> [Quoted passage]
= 2007–08 Libyan Trophy =

Football tournament

The 2007-08 Libyan Trophy was the first edition of the competition, organised by the Libyan Football Federation. The first round of matches took place on May 23, 2008, with the final taking place on June 18. The sixteen sides that competed in the 2007-08 Libyan Premier League entered the competition, with the exception of Al Ahly Tripoli and Al Jazeera. The fourteen remaining sides were sorted into four groups, half with three teams, the other half with four teams. Groups A and B contained teams from Western Libya, and Groups C and D contained teams from Eastern Libya. Each team played each other once, with the top team from each group going through to form the semi-finals.

> [Set task]
For each statement below, decide whether it agrees with the account of the 2007–08 Libyan Trophy, and back each yes or no with the deciding words from it.
(a) Al Ahly Tripoli took part in the competition.
(b) The final was played on June 18.
(c) Groups C and D were made up of teams from Western Libya.

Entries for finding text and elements
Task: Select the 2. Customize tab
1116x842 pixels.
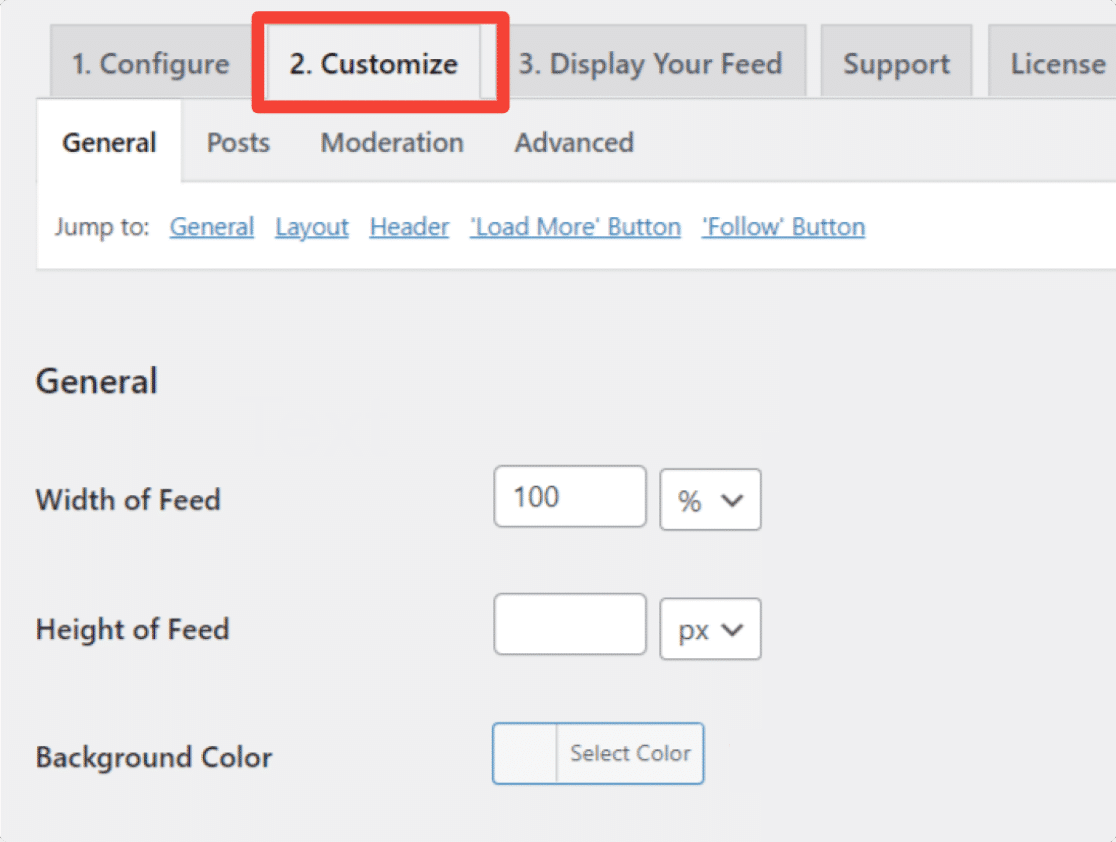Action: point(374,64)
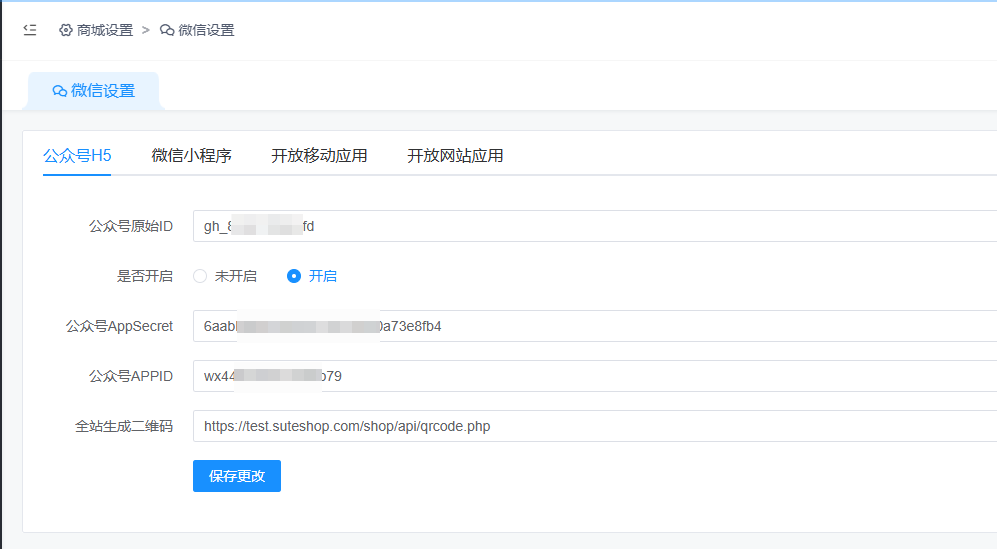Click the 微信设置 breadcrumb text
997x549 pixels.
(206, 30)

> [Final answer]
(a) No: "with the exception of Al Ahly Tripoli and Al Jazeera."
(b) Yes: "with the final taking place on June 18."
(c) No: "Groups C and D contained teams from Eastern Libya."